Auch die Gesetzeshistorie rechtfertigt aus Sicht des LG Mannheim keine andere Entscheidung. Dass in den Materialien der Fall des Streithelfers bedacht werde, der auf Seiten des Klägers beitritt und dem Beklagten ggf. als Streitgenosse des Klägers gegenübersteht, führe zu keinem anderen Ergebnis.

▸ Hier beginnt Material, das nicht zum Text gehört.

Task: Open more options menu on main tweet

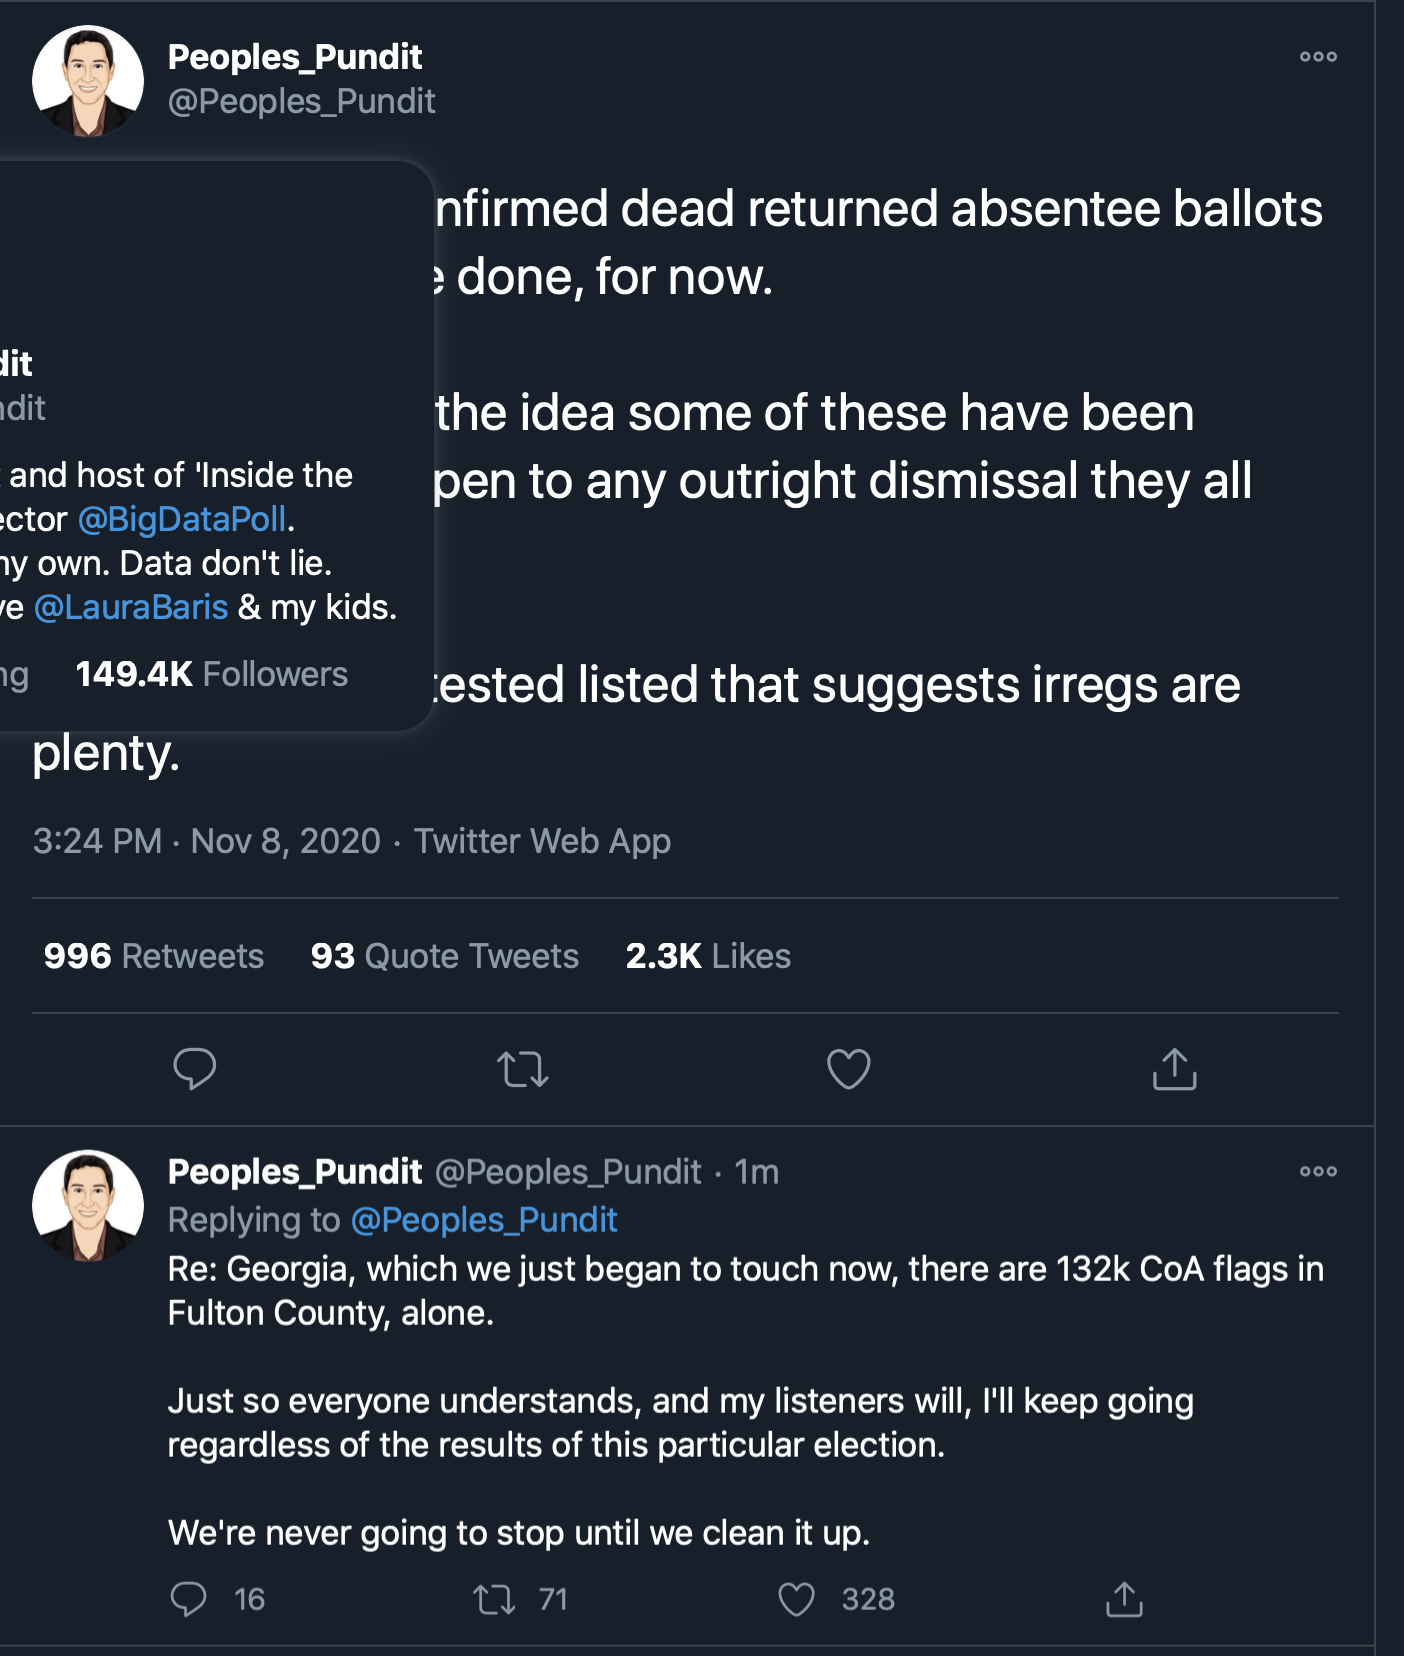Action: (x=1318, y=57)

Auch zur Verwirklichung des Gesetzeszwecks sei eine erweiternde Auslegung des § 110 ZPO nicht geboten. § 110 ZPO regele den Interessenkonflikt, der sich daraus ergebe, dass der Beklagte dem prozessualen Angriff des Klägers ohne eigene Einflussmöglichkeiten im Inland ausgesetzt sei, seinen eventuellen Kostenerstattungsanspruch aber im Ausland nicht durchsetzen könne. Damit sei die Interessenlage des Streithelfers, der aus eigenem Antrieb – wenn auch ggf. rechtlich und wirtschaftlich mit Rücksicht auf eine Streitverkündung und deren mögliche lnterventionswirkung nach § 74 Abs. 1 ZPO „gezwungen” – dem Rechtsstreit der Hauptparteien auf Seiten des Beklagten beitrete, nicht gleichwertig.

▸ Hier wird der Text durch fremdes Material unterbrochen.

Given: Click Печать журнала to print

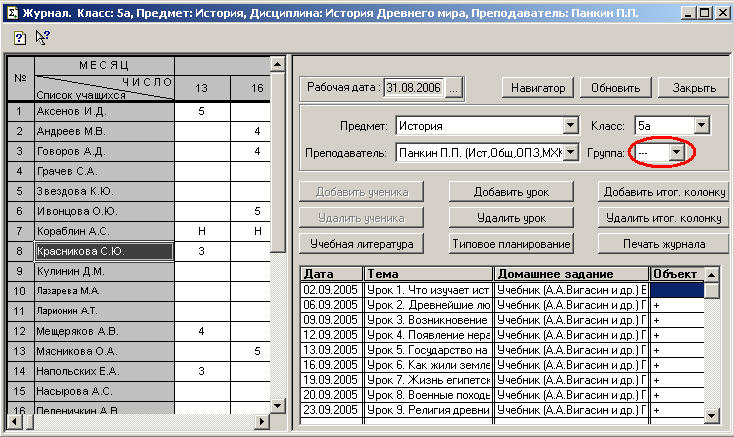Looking at the screenshot, I should click(660, 244).
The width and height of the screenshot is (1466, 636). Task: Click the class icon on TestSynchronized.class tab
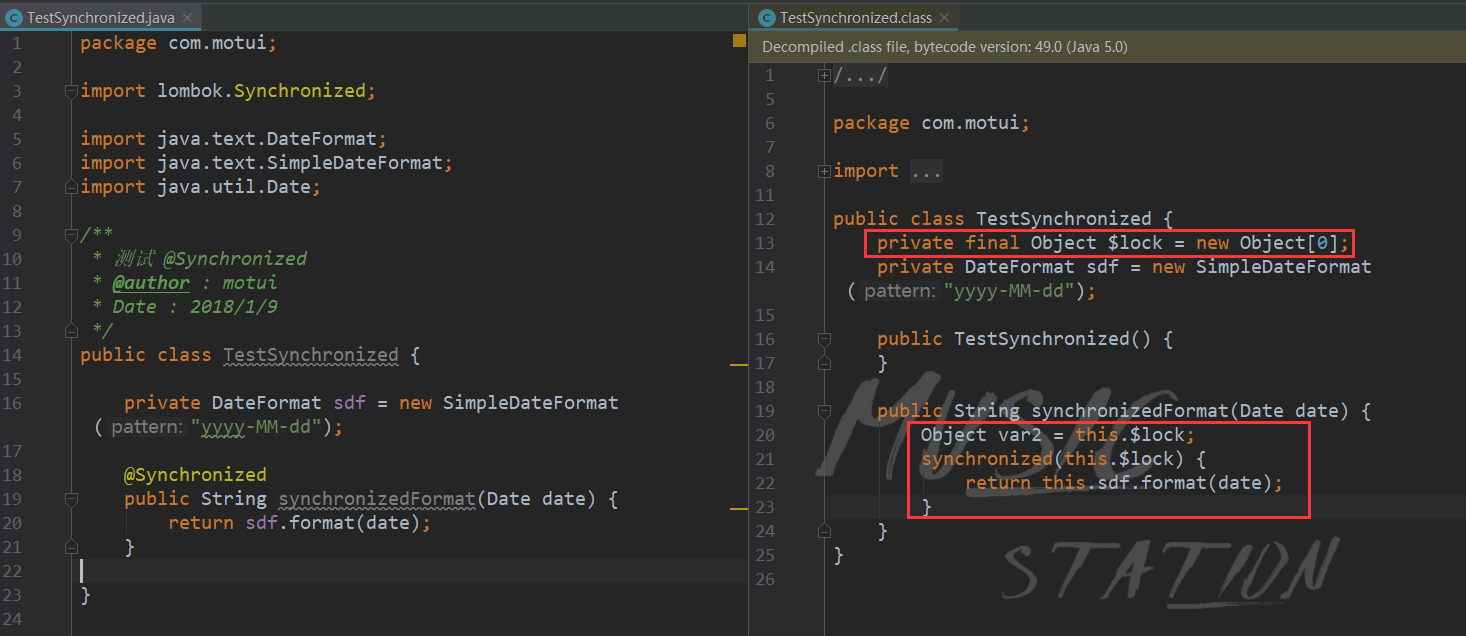tap(767, 18)
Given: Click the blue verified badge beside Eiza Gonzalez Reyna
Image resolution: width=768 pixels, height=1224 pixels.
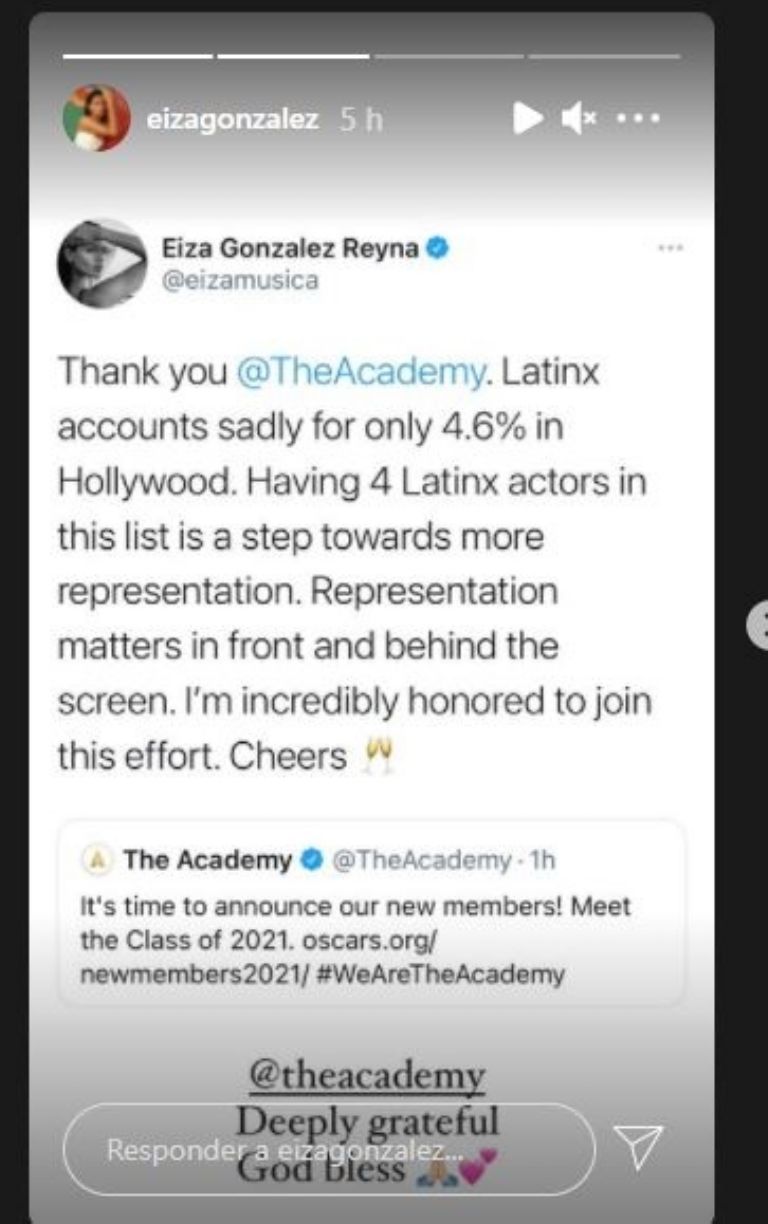Looking at the screenshot, I should tap(436, 248).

Die Wertung des LG Mannheim, dass es angeblich an einer vergleichbaren Interessenlage fehlt, ist fragwürdig. Der BGH hat eindeutig klargestellt, dass § 110 ZPO den Schutz der Gläubigerstellung, aber nicht der Person des Gläubigers bezweckt (vgl. BGH, GRUR 2016, 1204, Rz. 20 – Prozesskostensicherheit). Natürlich bleibt dann die Folgefrage zu klären, ob auch eine (planwidrige) Regelungslücke besteht. Anderenfalls scheidet eine Analogie aus.
Konsequenz
Die Entscheidung des LG Mannheim setzt den bisherigen Weg der Rechtsprechung fort, § 110 ZPO zu Gunsten der klagenden Partei eng auszulegen. Einer aggressiven Prozessstrategie steht § 110 ZPO weiterhin nicht im Weg: weder muss § 110 ZPO im einstweiligen Verfügungsverfahren beachtet werden (LG Düsseldorf, InstGE 5, 234 – Prozesskostensicherheit V; LG München, Urteil vom 11. Mai 2017, 7 O 5067/17) noch erschwert es diese Vorschrift der klagenden Partei, ihre Prozessstrategie so auszurichten, dass für den Hersteller ein maximaler Einigungsdruck aufgebaut wird, indem stets die untersten Glieder der Vertriebskette in Anspruch genommen werden. Schließlich bleibt der Einrede der beklagten Partei aus § 110 ZPO auch im Hauptsacheverfahren häufig der Erfolg verwehrt (vgl. OLG Düsseldorf, Urteil vom 16. März 2017, I-15 U 67/16).